Mercure galant, mai 1699 [tome 5], p. 90.Voir cet article et cet article pour le début du journal.

Deux jours aprés, il [l'ambassadeur] alla voir l'Opera d'Amadis de Grece, & parut étonné d'avoir toujours vû des choses qui l'avoient enchanté toutes les fois qu'on l'avoit mené à l'Opera.

[La Nymphe de Chanceaux, ou L’arrivée de la Seine au Château de Marly] §

Mercure galant, mai 1699 [tome 5], p. 128-154.

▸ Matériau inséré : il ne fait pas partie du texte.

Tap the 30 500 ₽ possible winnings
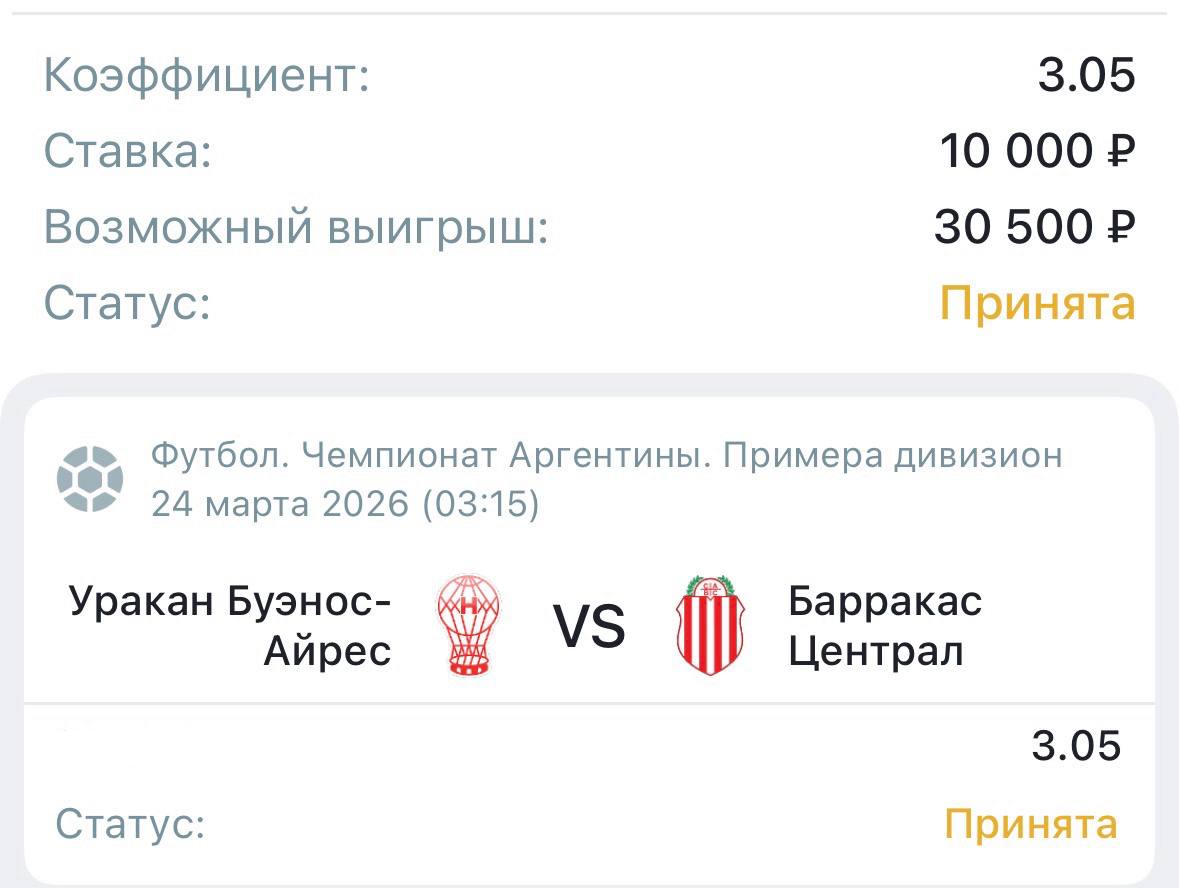The height and width of the screenshot is (888, 1179). [1035, 228]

Voicy encore un Ouvrage de Mr Cassan, Auteur de la Ménagerie, employée au commencement de cette Lettre. Sa Majesté, à qui il est adressé par ces huit Vers, l’a receu d’une maniere tres-favorable.

AU ROY.

Louis, reçois icy l’hommage d’une Muse,
Qui chante les travaux où ton esprit s’amuse,
Quand ta foudre en repos arreste son éclair,
Et n’épouvante plus ny la terre, ny l’air.
***
 Elle n’étale point ces termes emphatiques,
Dont on pare aujourd’huy les Phrases Poëtiques,
Mais d’un stile plus simple elle expose à tes yeux
La seule expression & des noms & des lieux.

LA NYMPHE DE CHANCEAUX,
OU
L’arrivée de la Seine au Château de Marly.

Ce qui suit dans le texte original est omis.